The last two lines of code update the visuals displayed on stage. Finally!
pic.attr('src',imageSource); textCount.html(newCount);
The first line performs the old image swap using that carefully constructed filename. The second line updates the count that is shown in the tbCount text box. That’s how the goNext button works. The goPrev button has similar code except that it subtracts from imageCount to identify the previous image and it uses conditionals to provide smooth backward navigation.

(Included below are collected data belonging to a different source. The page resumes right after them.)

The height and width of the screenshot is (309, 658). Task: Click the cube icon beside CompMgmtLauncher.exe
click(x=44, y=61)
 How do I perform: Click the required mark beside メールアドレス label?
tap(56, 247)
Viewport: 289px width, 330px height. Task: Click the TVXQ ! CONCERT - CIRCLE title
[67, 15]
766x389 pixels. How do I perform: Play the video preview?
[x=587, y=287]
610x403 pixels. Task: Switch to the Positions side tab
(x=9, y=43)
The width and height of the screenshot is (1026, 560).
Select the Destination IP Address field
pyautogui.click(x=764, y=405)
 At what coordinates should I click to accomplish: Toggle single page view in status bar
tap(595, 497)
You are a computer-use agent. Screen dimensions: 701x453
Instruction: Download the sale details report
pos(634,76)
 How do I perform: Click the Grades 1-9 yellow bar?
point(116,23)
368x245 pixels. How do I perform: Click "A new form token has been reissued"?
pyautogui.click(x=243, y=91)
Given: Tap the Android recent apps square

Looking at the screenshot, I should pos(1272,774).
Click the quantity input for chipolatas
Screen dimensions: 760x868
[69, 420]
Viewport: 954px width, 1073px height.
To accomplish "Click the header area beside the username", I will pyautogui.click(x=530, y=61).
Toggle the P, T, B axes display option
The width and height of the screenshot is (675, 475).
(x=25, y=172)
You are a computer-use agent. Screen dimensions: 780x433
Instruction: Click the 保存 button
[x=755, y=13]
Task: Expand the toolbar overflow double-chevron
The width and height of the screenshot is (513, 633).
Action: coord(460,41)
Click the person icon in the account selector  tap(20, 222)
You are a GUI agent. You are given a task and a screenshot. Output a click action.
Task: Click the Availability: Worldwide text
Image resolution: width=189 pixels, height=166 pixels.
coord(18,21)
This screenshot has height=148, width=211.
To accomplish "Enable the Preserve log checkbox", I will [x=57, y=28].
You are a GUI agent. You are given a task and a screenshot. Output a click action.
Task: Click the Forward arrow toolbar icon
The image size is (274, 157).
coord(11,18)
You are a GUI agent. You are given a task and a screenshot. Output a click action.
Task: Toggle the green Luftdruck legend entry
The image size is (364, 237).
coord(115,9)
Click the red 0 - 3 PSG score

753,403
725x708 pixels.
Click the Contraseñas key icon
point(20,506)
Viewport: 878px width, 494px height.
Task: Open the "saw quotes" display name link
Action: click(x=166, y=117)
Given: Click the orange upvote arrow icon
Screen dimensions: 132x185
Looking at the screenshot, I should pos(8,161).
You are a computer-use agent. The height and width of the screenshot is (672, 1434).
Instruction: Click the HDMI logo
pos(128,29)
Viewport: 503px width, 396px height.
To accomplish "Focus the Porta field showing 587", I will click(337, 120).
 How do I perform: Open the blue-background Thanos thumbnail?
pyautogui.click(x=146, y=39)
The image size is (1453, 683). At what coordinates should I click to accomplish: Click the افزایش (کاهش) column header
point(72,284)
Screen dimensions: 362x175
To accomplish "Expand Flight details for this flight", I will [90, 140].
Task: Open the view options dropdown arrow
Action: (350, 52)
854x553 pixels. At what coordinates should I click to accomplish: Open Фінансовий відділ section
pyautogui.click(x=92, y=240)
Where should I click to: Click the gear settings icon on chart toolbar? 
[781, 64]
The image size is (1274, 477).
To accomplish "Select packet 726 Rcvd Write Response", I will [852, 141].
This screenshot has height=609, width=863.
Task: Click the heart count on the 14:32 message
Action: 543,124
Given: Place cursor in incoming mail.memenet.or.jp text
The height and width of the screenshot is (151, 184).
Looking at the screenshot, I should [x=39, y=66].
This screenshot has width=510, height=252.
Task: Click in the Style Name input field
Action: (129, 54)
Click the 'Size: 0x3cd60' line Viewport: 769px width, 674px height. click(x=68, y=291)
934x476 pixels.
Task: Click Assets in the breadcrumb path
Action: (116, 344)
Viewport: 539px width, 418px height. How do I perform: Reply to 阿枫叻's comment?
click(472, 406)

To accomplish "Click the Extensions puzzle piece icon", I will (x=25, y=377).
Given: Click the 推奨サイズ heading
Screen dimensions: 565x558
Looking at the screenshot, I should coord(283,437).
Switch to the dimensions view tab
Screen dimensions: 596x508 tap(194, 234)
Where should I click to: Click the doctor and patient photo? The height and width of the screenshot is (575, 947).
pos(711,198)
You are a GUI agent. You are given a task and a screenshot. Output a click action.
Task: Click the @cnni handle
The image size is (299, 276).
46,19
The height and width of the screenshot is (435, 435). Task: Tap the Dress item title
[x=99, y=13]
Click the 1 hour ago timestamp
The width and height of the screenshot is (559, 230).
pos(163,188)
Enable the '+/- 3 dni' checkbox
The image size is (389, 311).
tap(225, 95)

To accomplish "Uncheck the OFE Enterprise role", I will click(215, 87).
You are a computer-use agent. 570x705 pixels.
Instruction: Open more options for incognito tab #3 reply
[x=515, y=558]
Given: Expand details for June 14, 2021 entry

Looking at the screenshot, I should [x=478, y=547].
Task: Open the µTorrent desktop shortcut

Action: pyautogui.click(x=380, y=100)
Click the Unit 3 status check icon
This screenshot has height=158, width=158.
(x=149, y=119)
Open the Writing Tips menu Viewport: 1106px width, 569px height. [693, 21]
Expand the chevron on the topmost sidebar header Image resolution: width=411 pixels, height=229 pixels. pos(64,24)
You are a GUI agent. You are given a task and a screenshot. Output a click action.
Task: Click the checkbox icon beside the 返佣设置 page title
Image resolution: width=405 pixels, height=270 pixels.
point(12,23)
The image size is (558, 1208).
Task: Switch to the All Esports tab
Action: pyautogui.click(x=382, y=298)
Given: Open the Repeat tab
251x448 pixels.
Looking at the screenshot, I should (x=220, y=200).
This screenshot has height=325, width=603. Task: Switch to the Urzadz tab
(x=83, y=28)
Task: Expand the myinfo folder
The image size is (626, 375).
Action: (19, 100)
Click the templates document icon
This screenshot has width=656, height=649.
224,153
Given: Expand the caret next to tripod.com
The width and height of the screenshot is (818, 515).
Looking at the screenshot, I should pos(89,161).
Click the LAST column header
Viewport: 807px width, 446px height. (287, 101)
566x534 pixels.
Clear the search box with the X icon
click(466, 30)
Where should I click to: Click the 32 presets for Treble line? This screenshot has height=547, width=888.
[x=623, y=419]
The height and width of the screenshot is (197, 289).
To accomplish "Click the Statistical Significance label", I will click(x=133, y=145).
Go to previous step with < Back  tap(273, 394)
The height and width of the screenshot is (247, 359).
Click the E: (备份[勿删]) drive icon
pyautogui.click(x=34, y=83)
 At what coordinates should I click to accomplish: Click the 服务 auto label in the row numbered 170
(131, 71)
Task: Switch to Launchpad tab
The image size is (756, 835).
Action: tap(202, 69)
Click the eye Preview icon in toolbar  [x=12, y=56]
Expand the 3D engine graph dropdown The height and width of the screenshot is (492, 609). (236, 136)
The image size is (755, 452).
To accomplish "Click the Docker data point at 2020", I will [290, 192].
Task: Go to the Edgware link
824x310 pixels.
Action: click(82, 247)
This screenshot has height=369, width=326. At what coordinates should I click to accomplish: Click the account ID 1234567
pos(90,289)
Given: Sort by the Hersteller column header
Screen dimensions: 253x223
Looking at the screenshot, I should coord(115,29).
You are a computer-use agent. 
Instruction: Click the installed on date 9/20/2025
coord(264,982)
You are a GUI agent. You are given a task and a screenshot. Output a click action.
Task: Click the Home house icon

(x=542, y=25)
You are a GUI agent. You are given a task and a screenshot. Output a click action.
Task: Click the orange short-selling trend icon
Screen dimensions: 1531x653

The if..else conditional statement works fine when you only have a couple of possible conditions. It gets a little unwieldy when there are several. On Animating a Filmstrip, there is an example of a filmstrip with five photos of flowers. The photos are arranged horizontally edge to edge, and individual photos are displayed on the stage by sliding the filmstrip left or right. Suppose you want to write a click action that checks the position of the filmstrip and then moves it to show the next photo. If the filmstrip is on the last image, it rewinds to the first photo. With five possible conditions, that’s a little more than can be handled gracefully by if..else. The solution is to use JavaScript’s switch() conditional, which lets you handle as many cases (conditions) as you want. The basic format looks like this:
switch(value) { case value1: do this; do that; do the other; break; case value2: do a different this; do a different that; do a different other; break; case value3: do this 3; do that 3; do the other 3; break; case value4: do this 4; do that 4; do the other 4; break; case value5: do this 5; do that 5; do the other 5; break; }
When you call the switch() conditional, you pass a value to it. That value is used to determine which case statements are performed. When the code reaches the break; statement, it skips the rest of the code. To use this with the filmstrip example, you get the value for the left edge of the filmstrip. You store that value to a variable with a helpful name like posLeft. Then, pass that variable to a switch() statement:
switch(posLeft)
Inside of curly braces, you assemble your cases. For the filmstrip, there are five possible posLeft values that display the flower photos: 0, -500,-1000,-1500,-2000:
switch(posLeft) { case 0: do this; do that; do the other; break; case -500: do a different this; do a different that; do a different other; break; ...continued with the rest of the five possible cases }
To see a working example of the filmstrip project using the switch() statement, check out the 09-12_Film_Strip_Switch project (Figure 9-14). You’ll find plenty of comments in the code that explain its inner workings.